Je ne suis pas sur qu'à suivre l'ultra gauche dans cette voie là pour rétablir un combat à armes égales on contribue vraiment à enrichir le débat politique.
Alors il faut répondre. Mais il faut aussi expliquer et comprendre le pourquoi d'une telle contestation. Il y a sans doute comme la nostalgie du tout politique, du pouvoir autoritaire d'hier dans la vieille société, dans la vielle économie, et peut être même aussi des vieilles idéologies totalitaires.Ceux qui se sont toujours trompés sur tout. Sur la vraie nature du régime soviétique, sur le Vietnam, le Cambodge, sur Cuba, sur la croissance zero, sur la fin du travail, sur les nationalistations, sur les vertus de l'économie mixte... se retrouvent aujourd'hui au retour d'âge à communier l'horreur du libéralisme, sorte d'auto justification de leurs erreurs passées.

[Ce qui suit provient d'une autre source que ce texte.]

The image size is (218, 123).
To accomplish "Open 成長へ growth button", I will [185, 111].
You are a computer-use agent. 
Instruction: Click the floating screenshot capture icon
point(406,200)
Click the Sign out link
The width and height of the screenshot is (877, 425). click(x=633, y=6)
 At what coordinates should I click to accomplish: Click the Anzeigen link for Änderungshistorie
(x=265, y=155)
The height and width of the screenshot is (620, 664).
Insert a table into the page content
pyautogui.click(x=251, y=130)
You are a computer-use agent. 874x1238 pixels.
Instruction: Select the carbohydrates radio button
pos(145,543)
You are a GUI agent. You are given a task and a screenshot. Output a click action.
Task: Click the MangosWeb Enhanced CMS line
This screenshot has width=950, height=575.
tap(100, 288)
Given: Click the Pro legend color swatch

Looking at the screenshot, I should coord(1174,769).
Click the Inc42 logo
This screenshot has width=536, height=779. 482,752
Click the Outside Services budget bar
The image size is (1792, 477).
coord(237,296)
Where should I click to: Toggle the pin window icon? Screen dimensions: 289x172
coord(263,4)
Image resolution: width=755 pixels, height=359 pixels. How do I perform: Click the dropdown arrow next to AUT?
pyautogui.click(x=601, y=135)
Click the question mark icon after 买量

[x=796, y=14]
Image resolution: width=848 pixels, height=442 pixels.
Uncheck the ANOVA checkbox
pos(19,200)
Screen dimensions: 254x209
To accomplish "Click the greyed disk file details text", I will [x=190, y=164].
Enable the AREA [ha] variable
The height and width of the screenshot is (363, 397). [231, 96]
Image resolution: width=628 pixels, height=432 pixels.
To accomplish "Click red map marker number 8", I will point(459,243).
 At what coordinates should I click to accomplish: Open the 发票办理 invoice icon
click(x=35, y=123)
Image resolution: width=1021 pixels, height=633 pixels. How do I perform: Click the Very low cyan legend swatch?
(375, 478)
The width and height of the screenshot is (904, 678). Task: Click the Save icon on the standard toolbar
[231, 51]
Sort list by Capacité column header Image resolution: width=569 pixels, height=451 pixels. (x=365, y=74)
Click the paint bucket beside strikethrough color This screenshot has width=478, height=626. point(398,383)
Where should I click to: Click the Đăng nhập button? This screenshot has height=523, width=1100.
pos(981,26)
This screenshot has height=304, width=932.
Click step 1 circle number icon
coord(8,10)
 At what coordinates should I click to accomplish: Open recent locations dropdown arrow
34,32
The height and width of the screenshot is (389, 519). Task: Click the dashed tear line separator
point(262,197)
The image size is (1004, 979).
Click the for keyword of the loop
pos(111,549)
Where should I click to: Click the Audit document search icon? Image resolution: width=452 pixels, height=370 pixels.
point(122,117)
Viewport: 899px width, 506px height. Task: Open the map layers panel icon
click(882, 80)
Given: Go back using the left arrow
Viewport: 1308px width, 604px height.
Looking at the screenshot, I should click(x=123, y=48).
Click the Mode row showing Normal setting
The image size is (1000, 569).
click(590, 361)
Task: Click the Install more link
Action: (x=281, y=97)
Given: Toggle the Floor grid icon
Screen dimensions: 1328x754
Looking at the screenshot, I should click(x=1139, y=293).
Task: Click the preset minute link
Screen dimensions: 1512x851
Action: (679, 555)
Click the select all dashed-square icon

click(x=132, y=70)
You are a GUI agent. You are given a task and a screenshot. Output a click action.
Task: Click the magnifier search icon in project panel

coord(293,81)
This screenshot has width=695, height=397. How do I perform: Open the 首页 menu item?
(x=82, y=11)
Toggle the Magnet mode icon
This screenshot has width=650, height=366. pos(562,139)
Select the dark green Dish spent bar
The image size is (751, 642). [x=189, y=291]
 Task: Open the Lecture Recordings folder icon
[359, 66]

Comme l'a bien noté Jean-François Revel dans la Grande Parade, " essais sur la survie de l'utopie socialiste ", " Marteler à tout instant des imprécations contre les " ravages du libéralisme ", c'est une façon subreptice d'insinuer : " voyez, le communisme, ce n'était pas si mal que ça, mis à par quelques déviations contre nature ". Cependant, l'antilibéralisme a d'autres fonctions que la justification d'un passé injustifiable, des fonction plus concrêtes : conjurer deux peurs présentes en chacun de nous, la peur de la concurrence et la peur des responsabilités ". Pas étonnant si la France où les compagnons de route du communisme ont été plus nombreux et sont sans doute médiatiquement plus influents, devient la capitale internationale de cet anti-libéralisme primaire. La Grande Parade. Un excellent livre. Une bouffée d'air pur. A lire d'urgence.